An informant told Los Angeles Detective Norm Bonneau that he had seen several New York Mafia figures cozy up to then-Gov. Edmund G. (Jerry) Brown Jr. at a fund-raising dinner for Brown’s fledgling 1980 presidential campaign and give him a check. Bonneau obtained photos of the event, and there was Brown with a group that included a rising member of the Colombo crime family.
Bonneau said that, after consulting his commanding officer, he arranged a meeting with the governor.
“I said: ‘Do you know who these (men) were?’ ” recalled Bonneau, who is now retired. “He said: ‘No,’ and returned the check,” expressing gratitude for the tip about his newfound supporters.
Bonneau’s story offers a far different take on the secretive OCID than the one advanced by former colleague Michael J. Rothmiller, whose allegations of indiscriminate spying on celebrities has generated headlines throughout the country and embroiled the LAPD in yet another scandal.
Based on Rothmiller’s recently published paperback, “L.A. Secret Police: Inside the LAPD Elite Spy Network,” department investigators have been scouring the squad’s files for information that might support the book’s central allegation: that organized crime detectives spied on public figures “for no other reason than to try to embarrass them or pressure them sometime in the future.”
Police Chief Willie L. Williams, who ordered the audit, is expected to review the results this week. His handling of the matter is being closely watched not only by groups such as the American Civil Liberties Union–which has long criticized the LAPD’s intelligence-gathering tactics–but also by department insiders. Many argue that the new chief tarnished a prestigious unit by overreacting to dated accusations–with few specifics–of a disgruntled detective who left the department nearly a decade ago.
“I’m sort of thunderstruck,” said Ed Meckle, a retired OCID lieutenant. “Somebody writes a damn book and all of a sudden we’re the bad guys.”
Some city officials expect that even if the search turns up no bombshells, Williams may at least re-evaluate the need for more than one intelligence unit in the Police Department, whose staff of sworn officers has dwindled to less than 7,900, its lowest number in years.
“You will see reorganization and perhaps a consolidation,” said one top city official, “(and) they’ll be put on a much tighter leash.”

### Tasks to carry out
A – Answer these questions from the news article about the LAPD intelligence unit:
(i) What did Brown do with the check after meeting with Bonneau?
(ii) Who ordered the audit of the squad's files?
(iii) To what number has the Police Department's staff of sworn officers dwindled?
B – List every person named in the news article about the LAPD intelligence unit.

### Source material
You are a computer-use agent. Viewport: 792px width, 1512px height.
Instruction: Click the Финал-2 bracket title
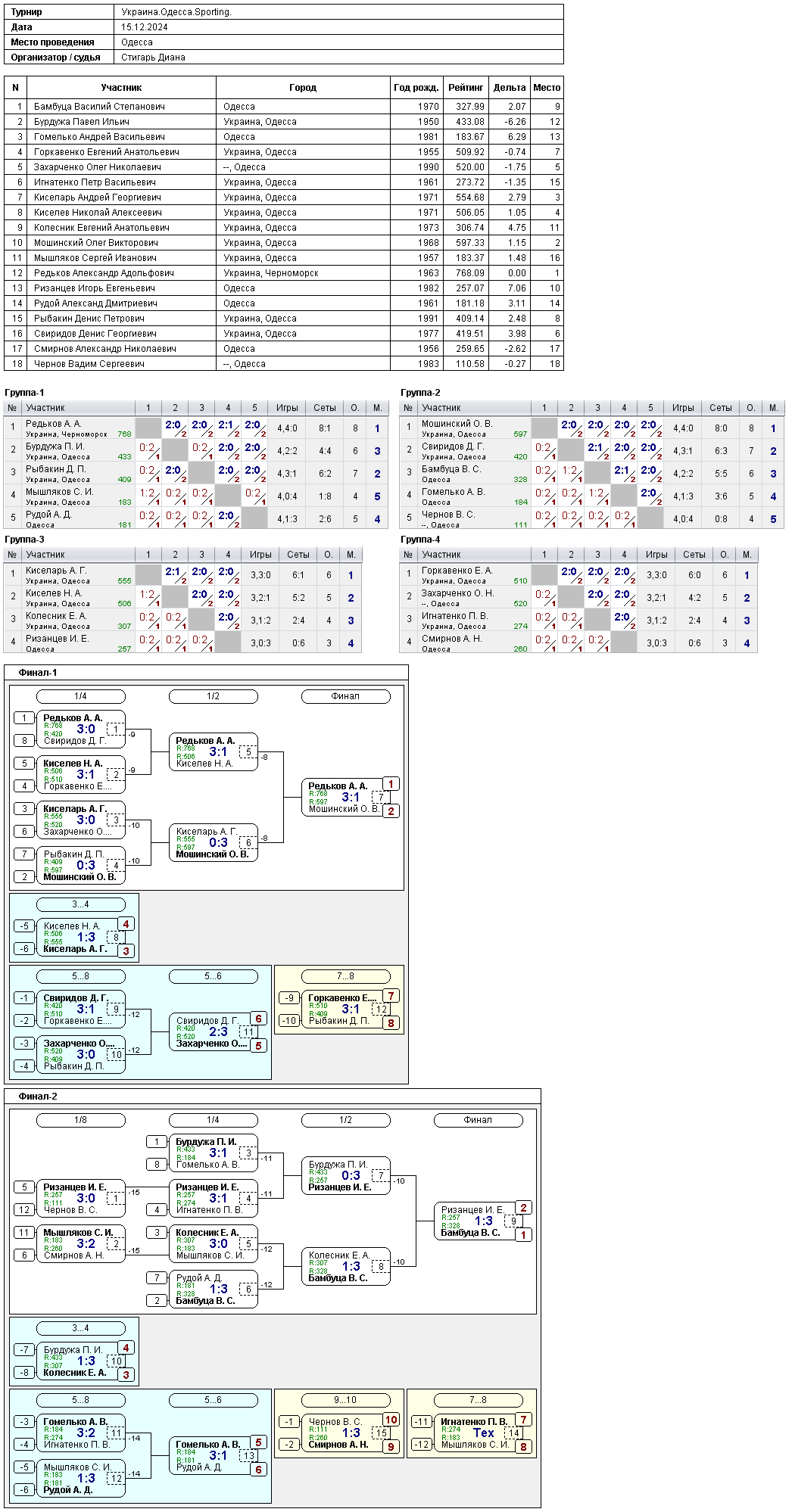[38, 1097]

### The replies
A –
(i) He returned it.
(ii) Police Chief Willie L. Williams.
(iii) Less than 7,900.

B –
Norm Bonneau
Edmund G. (Jerry) Brown Jr.
Michael J. Rothmiller
Willie L. Williams
Ed Meckle